Neural networks have become so associated with machine learning that sometimes us computer scientists forget the origin of the name. The silicon neural networks we work with were inspired by the biological neural networks in our very own brains. And while we may have made remarkable strides towards matching the ability of the computational engines in our skulls, we still have a long way to go: as Mitchel Waldrop describes in this Nature article, the brain “can carry out computations that challenge the world's largest supercomputers […] in a package that is smaller than a shoebox, consumes less power than a household light bulb, and contains nothing remotely like a central processor”
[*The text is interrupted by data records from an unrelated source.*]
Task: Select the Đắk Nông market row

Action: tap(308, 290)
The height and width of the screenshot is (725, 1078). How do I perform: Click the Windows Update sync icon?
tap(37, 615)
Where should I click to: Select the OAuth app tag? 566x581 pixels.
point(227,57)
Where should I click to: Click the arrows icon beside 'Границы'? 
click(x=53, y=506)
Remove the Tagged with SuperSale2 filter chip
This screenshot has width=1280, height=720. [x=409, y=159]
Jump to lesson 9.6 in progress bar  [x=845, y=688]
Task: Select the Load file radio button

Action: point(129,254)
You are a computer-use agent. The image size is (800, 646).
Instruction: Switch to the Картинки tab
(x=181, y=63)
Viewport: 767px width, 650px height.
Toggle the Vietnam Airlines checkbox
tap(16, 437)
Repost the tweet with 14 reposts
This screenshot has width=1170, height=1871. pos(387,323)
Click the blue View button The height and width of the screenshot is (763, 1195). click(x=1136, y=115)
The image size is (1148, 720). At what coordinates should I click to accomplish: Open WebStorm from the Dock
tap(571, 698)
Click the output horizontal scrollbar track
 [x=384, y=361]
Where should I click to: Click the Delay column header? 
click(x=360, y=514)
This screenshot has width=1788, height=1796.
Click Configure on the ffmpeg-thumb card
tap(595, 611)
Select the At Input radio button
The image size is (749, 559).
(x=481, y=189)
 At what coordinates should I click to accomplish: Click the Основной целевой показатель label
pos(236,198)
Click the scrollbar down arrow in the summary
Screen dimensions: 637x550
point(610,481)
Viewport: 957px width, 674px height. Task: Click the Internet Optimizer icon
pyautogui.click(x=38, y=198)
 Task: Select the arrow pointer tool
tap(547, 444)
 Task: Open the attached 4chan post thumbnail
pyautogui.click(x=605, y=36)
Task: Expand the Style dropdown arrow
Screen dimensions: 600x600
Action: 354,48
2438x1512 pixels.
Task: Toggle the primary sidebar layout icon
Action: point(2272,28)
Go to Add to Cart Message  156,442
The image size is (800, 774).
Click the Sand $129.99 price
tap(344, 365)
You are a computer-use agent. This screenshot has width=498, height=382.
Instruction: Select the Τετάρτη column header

In recent years, some artificial intelligence researchers have gone back to the brain for further inspiration. They seek to find something that can be transferred to artificial neural networks, something which will allow us to unlock more of the raw efficiency and performance tantalizingly promised by biology. One idea that has stood out is sparse coding. Peter Kloppenburg and Martin Paul Nawrot’s 2014 paper summarizes sparse coding as when “a specific stimulus [in the brain’s sensory system] activates only a few spikes in a small number of neurons.” In other words, although the brain’s neural network is densely connected, most stimuli only activate (“spike”) a small number of neurons, thus leading to a sparse representation of a stimuli in the brain.
Sparse coding has spent the past several years as a cutting edge, but not quite practical, approach to improving AI technology. ThirdAI’s new sparse coding implementation finally delivers the promise of a brain-inspired neural network that isn’t just different from it’s more traditional peers, but is actually better than them.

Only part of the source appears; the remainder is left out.